**Exercise input**

──────────────────────────────

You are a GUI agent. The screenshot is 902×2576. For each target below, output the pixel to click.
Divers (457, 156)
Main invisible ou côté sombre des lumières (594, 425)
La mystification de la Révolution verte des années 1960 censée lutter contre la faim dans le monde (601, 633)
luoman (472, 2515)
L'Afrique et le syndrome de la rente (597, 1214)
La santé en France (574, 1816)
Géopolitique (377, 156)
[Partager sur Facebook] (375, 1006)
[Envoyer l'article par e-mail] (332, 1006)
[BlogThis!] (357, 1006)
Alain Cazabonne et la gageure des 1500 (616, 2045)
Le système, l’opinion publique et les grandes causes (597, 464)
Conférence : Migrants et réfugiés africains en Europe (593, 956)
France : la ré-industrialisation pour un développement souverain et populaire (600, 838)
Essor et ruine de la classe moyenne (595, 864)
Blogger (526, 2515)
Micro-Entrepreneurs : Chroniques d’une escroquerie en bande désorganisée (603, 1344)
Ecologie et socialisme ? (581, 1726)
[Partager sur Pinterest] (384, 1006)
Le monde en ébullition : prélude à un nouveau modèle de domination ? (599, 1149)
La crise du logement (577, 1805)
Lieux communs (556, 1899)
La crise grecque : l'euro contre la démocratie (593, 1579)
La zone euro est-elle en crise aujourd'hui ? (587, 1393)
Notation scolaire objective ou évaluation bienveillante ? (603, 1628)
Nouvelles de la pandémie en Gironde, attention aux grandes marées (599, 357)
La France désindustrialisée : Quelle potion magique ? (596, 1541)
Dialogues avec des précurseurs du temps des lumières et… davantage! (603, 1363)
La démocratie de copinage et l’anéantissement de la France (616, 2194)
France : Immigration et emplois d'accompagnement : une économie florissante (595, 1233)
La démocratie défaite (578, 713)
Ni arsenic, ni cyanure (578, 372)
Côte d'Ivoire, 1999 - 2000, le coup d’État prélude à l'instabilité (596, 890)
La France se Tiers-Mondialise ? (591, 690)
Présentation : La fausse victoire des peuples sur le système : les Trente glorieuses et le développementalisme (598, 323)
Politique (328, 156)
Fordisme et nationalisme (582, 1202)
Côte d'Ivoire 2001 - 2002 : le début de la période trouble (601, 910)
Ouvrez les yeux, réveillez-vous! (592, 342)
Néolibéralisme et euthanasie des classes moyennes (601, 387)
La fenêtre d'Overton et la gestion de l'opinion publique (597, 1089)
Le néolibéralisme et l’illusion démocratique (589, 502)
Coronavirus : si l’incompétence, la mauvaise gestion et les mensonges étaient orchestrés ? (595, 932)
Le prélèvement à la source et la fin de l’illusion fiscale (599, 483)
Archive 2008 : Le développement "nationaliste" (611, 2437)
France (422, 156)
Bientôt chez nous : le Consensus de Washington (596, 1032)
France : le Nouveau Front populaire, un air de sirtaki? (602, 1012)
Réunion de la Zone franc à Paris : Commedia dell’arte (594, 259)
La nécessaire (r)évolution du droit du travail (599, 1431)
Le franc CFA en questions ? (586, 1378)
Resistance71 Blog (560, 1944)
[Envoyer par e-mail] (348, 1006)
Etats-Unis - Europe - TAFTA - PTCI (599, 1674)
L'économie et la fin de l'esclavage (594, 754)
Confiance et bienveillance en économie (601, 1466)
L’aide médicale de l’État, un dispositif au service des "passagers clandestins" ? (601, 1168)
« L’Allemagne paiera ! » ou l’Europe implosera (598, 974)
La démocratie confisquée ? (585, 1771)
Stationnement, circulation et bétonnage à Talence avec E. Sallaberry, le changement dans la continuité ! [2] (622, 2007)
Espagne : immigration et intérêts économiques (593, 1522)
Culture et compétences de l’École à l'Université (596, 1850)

──────────────────────────────

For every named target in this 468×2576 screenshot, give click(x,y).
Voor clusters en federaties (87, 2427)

──────────────────────────────

**Task details**
Restate word for word the lines in the material above from the one with "Conférence : Migrants" to the one with "La crise du logement (577, 1805)"; both of those lines count, and nothing else does.

**Task response**
Conférence : Migrants et réfugiés africains en Europe (593, 956)
France : la ré-industrialisation pour un développement souverain et populaire (600, 838)
Essor et ruine de la classe moyenne (595, 864)
Blogger (526, 2515)
Micro-Entrepreneurs : Chroniques d’une escroquerie en bande désorganisée (603, 1344)
Ecologie et socialisme ? (581, 1726)
[Partager sur Pinterest] (384, 1006)
Le monde en ébullition : prélude à un nouveau modèle de domination ? (599, 1149)
La crise du logement (577, 1805)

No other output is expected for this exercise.